Tapınakçıların tarihi incelendiğinde, zaman içinde büyük bir değişim gösterdikleri anlaşılmaktadır. İlk başta Hıristiyan bir kimlikle ortaya çıkan Şövalyeler aradan uzun bir süre geçmeden, sapkın Masonik felsefe ve öğretilerle, karanlık bir dünyanın içine dalmışlardır. Tapınakçıların bu Masonik değişiminde iki unsur belirleyici olmaktadır. Bunlardan birincisi, tarikat üyelerinin Kutsal Topraklarda bulundukları süre boyunca başta Kabala olmak üzere, çeşitli Yahudi mistik öğreti ve inançlarıyla karşılaşmışlardır. Kabalist Yahudi Hahamlar bunların beynini yıkamış ve Siyonizme hizmet robotları olup çıkmışlardır. Bu öğretilere, Haşhaşilerin sapkın anlayışı da eklenmiş, böylece Tapınakçıların Hıristiyanlık inançları kaybolmuş, yerini okültist (kara büyü ve gizliliğe dayalı) bir inanç almıştır. Yeni inançla birlikte, Tapınakçıların idealleri ve amaçları da değişmiş, tarikat Masonluğun bir parçası ve siyonizmin aracı yapılmıştır.

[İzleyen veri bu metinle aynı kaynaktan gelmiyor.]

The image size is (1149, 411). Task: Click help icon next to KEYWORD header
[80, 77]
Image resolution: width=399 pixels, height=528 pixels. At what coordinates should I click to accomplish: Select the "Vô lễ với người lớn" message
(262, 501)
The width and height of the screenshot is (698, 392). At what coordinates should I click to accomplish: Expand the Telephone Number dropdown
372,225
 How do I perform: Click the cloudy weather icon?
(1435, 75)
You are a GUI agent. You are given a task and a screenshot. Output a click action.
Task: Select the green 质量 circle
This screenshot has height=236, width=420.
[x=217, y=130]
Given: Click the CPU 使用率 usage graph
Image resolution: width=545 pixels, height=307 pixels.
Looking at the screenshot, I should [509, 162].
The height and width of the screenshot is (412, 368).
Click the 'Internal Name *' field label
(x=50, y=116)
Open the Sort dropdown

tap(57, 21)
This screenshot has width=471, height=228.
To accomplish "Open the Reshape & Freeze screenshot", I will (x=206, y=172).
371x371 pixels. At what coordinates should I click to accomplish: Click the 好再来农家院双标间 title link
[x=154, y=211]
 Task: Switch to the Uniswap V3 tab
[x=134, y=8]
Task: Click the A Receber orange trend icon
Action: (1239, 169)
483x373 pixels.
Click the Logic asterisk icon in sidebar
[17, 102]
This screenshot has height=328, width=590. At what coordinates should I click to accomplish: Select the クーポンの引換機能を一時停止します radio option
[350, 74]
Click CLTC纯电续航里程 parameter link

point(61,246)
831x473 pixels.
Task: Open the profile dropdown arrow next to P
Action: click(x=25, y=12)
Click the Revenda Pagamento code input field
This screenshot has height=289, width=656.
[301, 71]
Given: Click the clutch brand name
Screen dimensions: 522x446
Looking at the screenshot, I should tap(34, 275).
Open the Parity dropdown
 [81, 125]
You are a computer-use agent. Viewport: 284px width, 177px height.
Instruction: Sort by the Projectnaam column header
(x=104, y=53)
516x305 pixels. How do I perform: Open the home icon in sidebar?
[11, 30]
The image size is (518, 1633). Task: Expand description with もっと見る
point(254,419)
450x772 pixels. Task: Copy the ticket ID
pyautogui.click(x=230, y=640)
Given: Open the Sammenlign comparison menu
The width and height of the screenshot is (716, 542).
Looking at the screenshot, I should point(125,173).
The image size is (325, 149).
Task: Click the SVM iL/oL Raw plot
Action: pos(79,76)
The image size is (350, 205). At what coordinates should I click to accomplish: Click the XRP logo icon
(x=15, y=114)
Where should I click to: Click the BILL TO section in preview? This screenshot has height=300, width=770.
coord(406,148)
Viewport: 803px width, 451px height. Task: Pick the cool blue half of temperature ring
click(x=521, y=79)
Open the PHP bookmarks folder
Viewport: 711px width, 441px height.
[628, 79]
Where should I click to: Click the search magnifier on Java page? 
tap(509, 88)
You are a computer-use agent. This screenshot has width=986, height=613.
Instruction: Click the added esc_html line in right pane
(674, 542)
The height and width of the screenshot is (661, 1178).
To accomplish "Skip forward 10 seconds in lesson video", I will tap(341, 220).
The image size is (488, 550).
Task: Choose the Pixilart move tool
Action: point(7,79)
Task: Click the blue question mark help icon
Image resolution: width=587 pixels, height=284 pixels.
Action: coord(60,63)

Tarikatın değişiminde rol oynayan ikinci unsur ise, fakir şövalyelerin kısa süre içinde çok büyük maddi imkânlara kavuşmalarıdır. Bu iki unsur, yani dünyayı ele geçirip kontrol etmeye fırsat sağlayacağına inanılan yeni karanlık inanç ve bunu destekleyen maddi olanaklar, tarikat mensuplarının gözlerini daha yüksek hedeflere dikmelerine yol açmıştır.

Çok sayıda insan, büyük güçler veya maddi menfaatler elde etmek için, büyülere, karanlık güçlere ihtiyaç olduğuna inanmaktadır. Bu karanlık güçlerle bağlantı kurmak, onları kontrol altına almak, çeşitli sayılarla büyülü şifreler hazırlamak, etkili zehirler, ölümsüzlük veren ilaçlar üretmek, çeşitli madenleri altına çevirmek, o günlerin en bilimsel çalışmalarıdır.

Bu karanlık dünyaya ait semboller, törenler, ritüeller, bu iş için özel olarak inşa edilmiş şatolarda, tarikat tarafından bir sistem altında toparlanmış ve sonraki bütün gizli ve anarşist akımların temelini oluşturmuşlardır. İşte, uzun yıllar süren mahkemeler sonucunda bu gerçekler ortaya çıkmış, Tapınakçıların, bir Hıristiyan tarikatı olmadığı, bu maske altında, dünyada Siyonist bir ideali yaymak için çalıştıkları saptanmıştır.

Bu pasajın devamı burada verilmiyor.